Following a Federal Court ruling three years ago, the Australian Competition & Consumer Commission forced the industry to report on its funding of education.
Between January last year and the end of March this year, the Australian industry spent nearly $75m sponsoring 38,667 education events for doctors.
Last year Pfizer spent $30,215 on accommodation and dinner for 44 GPs to attend a six-hour workshop on diabetes at the Rydges resort in Port Macquarie, NSW.
A 1 1/2-hour meeting on bipolar disorder for 20 pediatric endocrinologists held at Bretts Wharf restaurant on the Brisbane River in Queensland cost more than $15,000.
A further $21,832 was spent hosting 33 doctors on bipolar disorder at Chloe’s restaurant and function centre in Kent Town, South Australia.

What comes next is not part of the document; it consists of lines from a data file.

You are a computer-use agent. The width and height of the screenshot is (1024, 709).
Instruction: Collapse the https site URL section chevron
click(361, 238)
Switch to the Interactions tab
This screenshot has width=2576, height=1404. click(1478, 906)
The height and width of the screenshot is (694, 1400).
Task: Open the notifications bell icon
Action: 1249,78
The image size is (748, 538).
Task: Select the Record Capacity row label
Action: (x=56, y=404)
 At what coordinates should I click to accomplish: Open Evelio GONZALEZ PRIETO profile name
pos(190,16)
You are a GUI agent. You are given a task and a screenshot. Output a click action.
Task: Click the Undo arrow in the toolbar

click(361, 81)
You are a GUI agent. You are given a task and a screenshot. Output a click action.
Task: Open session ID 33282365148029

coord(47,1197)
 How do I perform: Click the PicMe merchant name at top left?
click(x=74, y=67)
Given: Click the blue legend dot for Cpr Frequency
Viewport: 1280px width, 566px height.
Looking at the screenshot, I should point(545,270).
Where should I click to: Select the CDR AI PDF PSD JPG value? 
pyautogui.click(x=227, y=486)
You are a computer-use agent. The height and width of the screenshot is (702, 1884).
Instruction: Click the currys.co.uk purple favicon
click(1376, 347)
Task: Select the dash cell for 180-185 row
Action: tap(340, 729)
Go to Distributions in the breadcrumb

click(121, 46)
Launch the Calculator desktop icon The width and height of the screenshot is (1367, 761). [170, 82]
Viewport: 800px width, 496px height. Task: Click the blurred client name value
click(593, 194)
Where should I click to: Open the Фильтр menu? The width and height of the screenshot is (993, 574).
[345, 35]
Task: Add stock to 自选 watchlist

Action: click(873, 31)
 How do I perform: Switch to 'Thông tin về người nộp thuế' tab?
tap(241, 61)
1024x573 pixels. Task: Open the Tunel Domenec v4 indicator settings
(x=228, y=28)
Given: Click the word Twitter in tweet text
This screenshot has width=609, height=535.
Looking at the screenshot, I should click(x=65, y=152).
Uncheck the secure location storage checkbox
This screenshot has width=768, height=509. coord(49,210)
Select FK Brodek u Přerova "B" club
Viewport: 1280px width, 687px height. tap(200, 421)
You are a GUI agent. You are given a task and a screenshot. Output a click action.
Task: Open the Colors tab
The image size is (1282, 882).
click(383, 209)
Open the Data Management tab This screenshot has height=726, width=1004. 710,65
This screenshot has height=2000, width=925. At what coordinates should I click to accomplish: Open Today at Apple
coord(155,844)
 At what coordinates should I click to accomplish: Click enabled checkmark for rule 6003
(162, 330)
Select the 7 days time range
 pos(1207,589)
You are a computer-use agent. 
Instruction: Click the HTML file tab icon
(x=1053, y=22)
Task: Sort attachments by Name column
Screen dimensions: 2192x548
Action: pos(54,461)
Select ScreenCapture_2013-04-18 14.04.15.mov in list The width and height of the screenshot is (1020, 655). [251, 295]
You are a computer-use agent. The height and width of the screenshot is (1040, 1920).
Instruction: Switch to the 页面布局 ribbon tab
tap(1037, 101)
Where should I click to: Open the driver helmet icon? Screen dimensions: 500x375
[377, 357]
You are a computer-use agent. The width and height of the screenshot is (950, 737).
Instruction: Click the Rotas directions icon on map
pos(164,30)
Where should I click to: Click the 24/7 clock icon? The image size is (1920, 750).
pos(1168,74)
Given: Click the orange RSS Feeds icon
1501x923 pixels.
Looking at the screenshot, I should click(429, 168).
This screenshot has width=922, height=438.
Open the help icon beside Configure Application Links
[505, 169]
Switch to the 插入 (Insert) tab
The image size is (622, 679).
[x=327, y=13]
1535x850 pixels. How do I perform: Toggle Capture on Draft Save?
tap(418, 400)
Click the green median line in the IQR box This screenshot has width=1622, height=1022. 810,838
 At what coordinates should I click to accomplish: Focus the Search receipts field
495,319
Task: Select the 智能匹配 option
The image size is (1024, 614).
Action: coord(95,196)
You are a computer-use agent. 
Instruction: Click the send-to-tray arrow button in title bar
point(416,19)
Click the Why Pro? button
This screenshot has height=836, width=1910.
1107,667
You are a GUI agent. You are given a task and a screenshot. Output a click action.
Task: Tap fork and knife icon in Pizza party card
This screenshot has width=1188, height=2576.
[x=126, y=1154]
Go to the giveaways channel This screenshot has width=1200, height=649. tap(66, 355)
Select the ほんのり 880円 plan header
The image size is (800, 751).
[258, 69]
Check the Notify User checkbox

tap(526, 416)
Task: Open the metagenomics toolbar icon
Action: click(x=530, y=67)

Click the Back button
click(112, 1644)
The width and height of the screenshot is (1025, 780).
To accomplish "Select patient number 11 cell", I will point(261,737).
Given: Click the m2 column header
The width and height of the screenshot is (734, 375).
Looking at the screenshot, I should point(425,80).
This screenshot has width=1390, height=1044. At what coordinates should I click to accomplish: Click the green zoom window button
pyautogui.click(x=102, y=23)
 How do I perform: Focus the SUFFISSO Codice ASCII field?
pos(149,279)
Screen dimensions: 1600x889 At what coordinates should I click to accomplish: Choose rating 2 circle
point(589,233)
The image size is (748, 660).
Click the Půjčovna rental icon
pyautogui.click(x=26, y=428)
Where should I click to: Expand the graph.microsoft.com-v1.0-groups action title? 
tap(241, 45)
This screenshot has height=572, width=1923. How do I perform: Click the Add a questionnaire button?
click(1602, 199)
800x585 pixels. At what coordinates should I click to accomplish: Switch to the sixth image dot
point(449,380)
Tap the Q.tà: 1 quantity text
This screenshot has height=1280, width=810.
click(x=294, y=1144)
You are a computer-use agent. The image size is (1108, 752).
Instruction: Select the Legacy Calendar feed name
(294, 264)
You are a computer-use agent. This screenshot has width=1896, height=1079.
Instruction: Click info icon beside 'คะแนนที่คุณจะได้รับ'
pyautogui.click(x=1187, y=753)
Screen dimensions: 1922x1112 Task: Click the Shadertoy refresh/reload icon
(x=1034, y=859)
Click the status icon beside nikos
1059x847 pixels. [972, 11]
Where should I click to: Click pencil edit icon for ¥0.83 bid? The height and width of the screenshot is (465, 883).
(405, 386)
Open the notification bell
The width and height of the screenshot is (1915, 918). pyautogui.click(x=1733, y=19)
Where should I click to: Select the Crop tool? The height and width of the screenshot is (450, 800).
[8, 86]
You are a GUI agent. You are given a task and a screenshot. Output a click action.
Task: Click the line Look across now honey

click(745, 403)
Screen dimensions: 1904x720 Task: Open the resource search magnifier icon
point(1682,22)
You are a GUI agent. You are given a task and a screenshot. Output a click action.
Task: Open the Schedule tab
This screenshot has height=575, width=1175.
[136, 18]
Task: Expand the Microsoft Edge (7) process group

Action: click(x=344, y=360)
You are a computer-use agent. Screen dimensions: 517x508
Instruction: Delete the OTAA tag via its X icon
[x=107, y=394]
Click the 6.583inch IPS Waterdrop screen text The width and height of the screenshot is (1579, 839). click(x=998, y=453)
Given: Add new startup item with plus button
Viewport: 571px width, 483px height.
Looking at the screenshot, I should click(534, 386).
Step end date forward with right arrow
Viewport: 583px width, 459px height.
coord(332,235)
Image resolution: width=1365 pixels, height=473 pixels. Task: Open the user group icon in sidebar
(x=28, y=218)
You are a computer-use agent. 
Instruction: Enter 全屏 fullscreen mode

“We are addicted, we doctors, to drug company-funded education,” said Jon Jureidini, chairman of medical marketing lobby group Healthy Skepticism.
“We seem to think we are entitled to have our education over the best food and wine and for free.
“It is really important to grasp the role private companies like Lifeblood play. If, for instance, it was the “Pfizer SPHERE program” we’d all be very suspicious. That’s the value of the middle man company like Lifeblood. It creates an illusion of independence.”
Royal Australian College of General Practitioners president Chris Mitchell said he was concerned about the comments made by Lifeblood.
“We’re quite comfortable with the program but we need to have another look at it in light of these quotes,” Dr Mitchell said. “That quote is a bold statement and is not consistent with the aims of the college.”